# New Zuland Pilsner Recipe



## KHB (8/5/09)

This is uncharted territory for me so suggestions on the following recipe would be most appreciated.

BeerSmith Recipe Printout - www.beersmith.com
Recipe: New Zuland Pilsner
Brewer: Ben 
Asst Brewer: 
Style: Bohemian Pilsner
TYPE: All Grain
Taste: (35.0) 

Recipe Specifications
--------------------------
Batch Size: 23.00 L 
Boil Size: 29.87 L
Estimated OG: 1.053 SG
Estimated Color: 8.2 EBC
Estimated IBU: 36.9 IBU
Brewhouse Efficiency: 80.00 %
Boil Time: 60 Minutes

Ingredients:
------------
Amount Item Type % or IBU 
4.80 kg Pilsner, Malt Craft Export (Joe White) (3.Grain 96.97 % 
0.15 kg Melanoidin (Weyermann) (59.1 EBC) Grain 3.03 % 
20.00 gm Saaz [4.00 %] (60 min) Hops 8.7 IBU 
24.00 gm Hallertauer [6.90 %] (60 min) Hops 17.9 IBU 
20.00 gm Hallertauer Hersbrucker [2.90 %] (30 min)Hops 4.8 IBU 
30.00 gm Hallertauer Hersbrucker [2.90 %] (15 min)Hops 4.7 IBU 
14.00 gm Hallertauer Hersbrucker [2.90 %] (5 min) Hops 0.9 IBU 
1 Pkgs Bohemian Lager (Wyeast Labs #2124) Yeast-Lager 


Mash Schedule: Temperature Mash, 2 Step, Full Body
Total Grain Weight: 4.95 kg
----------------------------
Temperature Mash, 2 Step, Full Body
Step Time Name Description Step Temp 
10 min Protein Rest Add 14.85 L of water at 56.1 C 50.0 C 
60 min Saccharification Heat to 64.0 C over 15 min 64.0 C 
10 min Mash Out Heat to 75.6 C over 10 min 75.6 C 

IBU's are 36


Cheers Scotsman06


----------



## reviled (8/5/09)

Looks more like a german pilsner to me using saaz and hersbrucker Hallertau... Id be more inclined to go for some tops NZ hops like maybe Motueka, Riwaka, Nelson Sauvin or Pacific Hallertau... Or even, dare I say, NZ cascade  

These are the new style guidelines for a NZ Pils for the HBC this year...

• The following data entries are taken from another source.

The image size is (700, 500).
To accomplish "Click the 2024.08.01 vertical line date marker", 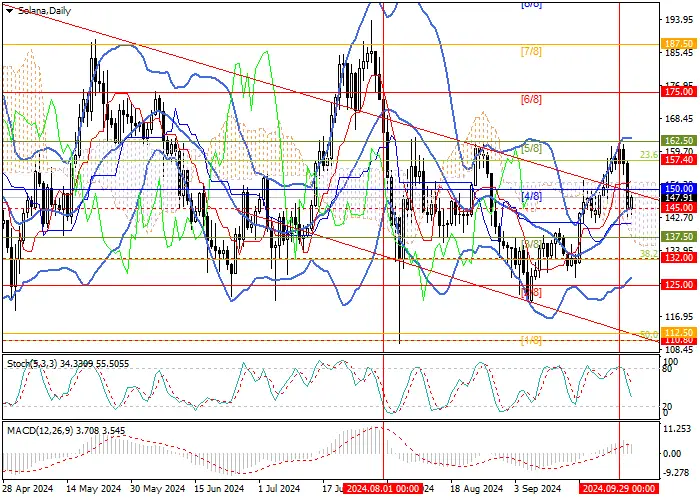I will (x=383, y=488).
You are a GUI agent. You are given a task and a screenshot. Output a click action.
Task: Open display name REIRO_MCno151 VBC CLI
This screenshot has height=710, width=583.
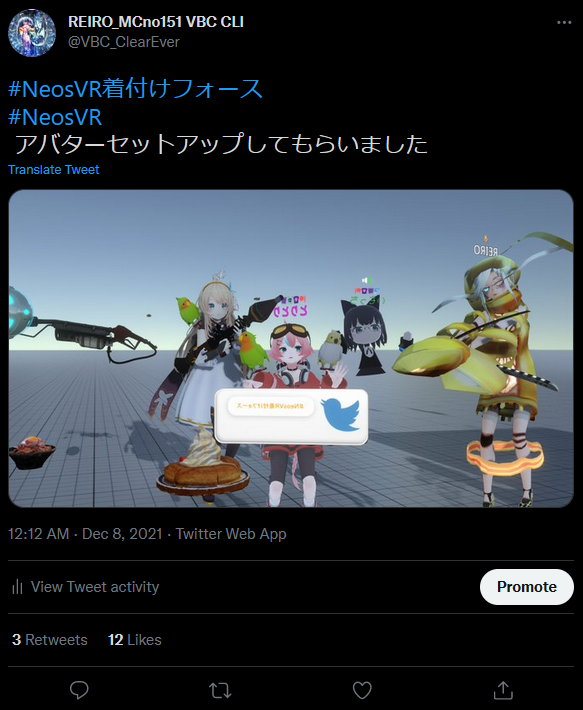156,22
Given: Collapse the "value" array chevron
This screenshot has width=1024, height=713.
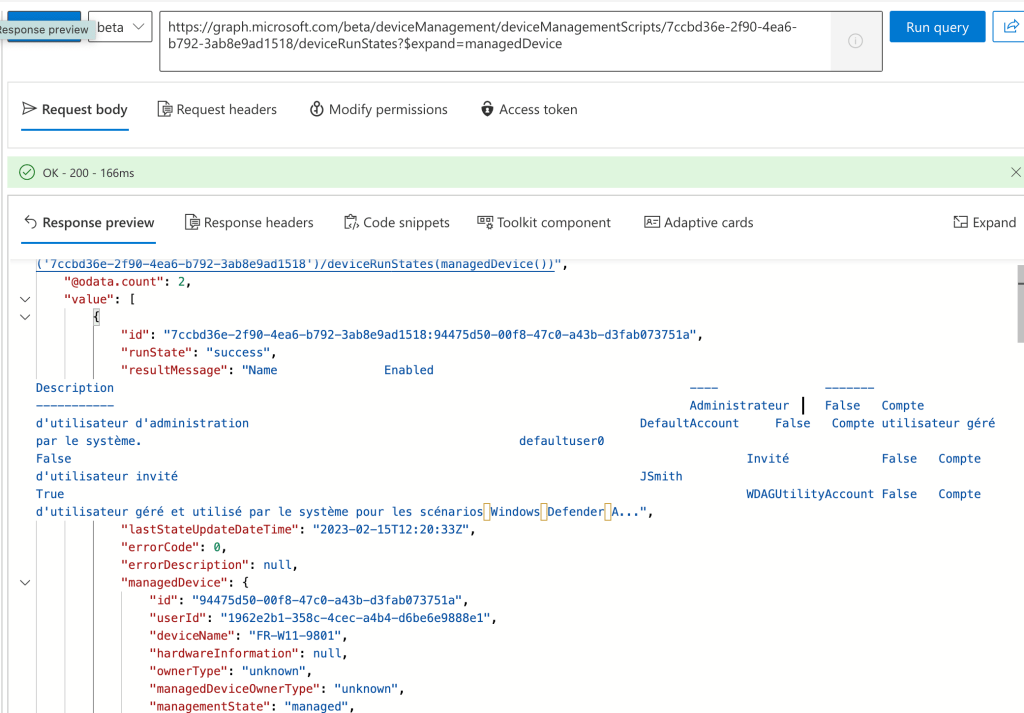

*0D. New Zealand Styled Pilsner
*Aroma: Typically features a medium-low to moderate grainy Pils malt character. Hop aroma can range from medium to high intensity of New Zealand hop varieties and may have a pronounced grassiness due to late or dry hopping. The aroma favours hops over malt. Clean, no fruity esters, no diacetyl.
Appearance: Straw to deep gold, brilliant to very clear, with a creamy, long-lasting white head.
Flavour: Moderate to moderately-low yet well attenuated maltiness, although some grainy flavours and slight Pils malt sweetness are acceptable. Hop bitterness dominates taste and continues through the finish and lingers into the aftertaste. Hop flavour can range from moderately-low to high and should be derived from New Zealand hops. Clean, no fruity esters, no diacetyl. Crisp and bitter, with a dry to medium-dry finish. Aftertaste should have a lingering hop signature. Hop character should not be resiny.
Mouthfeel: Medium-light to medium body, medium to high carbonation.
Overall Impression: A hop balanced beer. Crisp, complex and well-rounded yet refreshing. Hop bitterness may be accentuated by sulphates in water.
Comments: A hoppy lager that showcases the distinctive New Zealand hop varieties. A clean lager to compete with the best German and Bohemian Pilsners.
Vital Statistics:
OG: 1.044-1.060 IBUs: 25-40 FG: 1.008-1.014 SRM: 2-6 ABV: 4.5-6.0% 
Commercial Examples: Mac's Hoprocker, Invercargill Brewery Biman, Emerson's Pilsner, Three Boy's Pils


----------



## RetsamHsam (8/5/09)

Yeah I'm with revhead.. Go for Motueka (B Saaz) you won't regret it!!


----------



## chappo1970 (8/5/09)

+2 With RevKnut

FWIW I would be inclined to go Nelson Sauvin all the way. Just a personal taste but I really enjoy a simple Pilsner around a single malt and single hop. Keeps it clean and unadulterated. 

Chappo


----------



## Bizier (8/5/09)

+3 after trying the Emerson's Pilsner on ANZAC Day
ED: Maybe try Riwaka (D Saaz)


----------



## bconnery (8/5/09)

I like NZ hops in Pilsners, particularly B-Saaz and NS...
This is one I made which was very tasty...Nowadays I just use 90/10 Pils/Munich malt, 25-35 IBU with a 60 min and a 15 min addition.

Recipe: BSGP
Brewer: Mooshells
Asst Brewer: 
Style: German Pilsner (Pils)
TYPE: All Grain
Taste: (35.0) 

Recipe Specifications
--------------------------
Batch Size: 20.00 L 
Boil Size: 32.00 L
Estimated OG: 1.046 SG
Estimated Color: 6.7 EBC
Estimated IBU: 29.9 IBU
Brewhouse Efficiency: 70.00 %
Boil Time: 70 Minutes

Ingredients:
------------
Amount Item Type % or IBU 
3750.00 gm Pale Malt, Galaxy (Barrett Burston) (3.0 EGrain 89.29 % 
250.00 gm Munich I (Weyermann) (14.0 EBC) Grain 5.95 % 
200.00 gm Cara-Pils/Dextrine (3.9 EBC) Grain 4.76 % 
15.00 gm B Saaz [8.20 %] (45 min) Hops 15.7 IBU 
25.00 gm B Saaz [8.20 %] (15 min) Hops 14.2 IBU


----------



## Asher (8/5/09)

A 10g addition of NS at whirlpooling ads a beute crispy chappiness to a beer mostly bittered/flavoured with Motueka...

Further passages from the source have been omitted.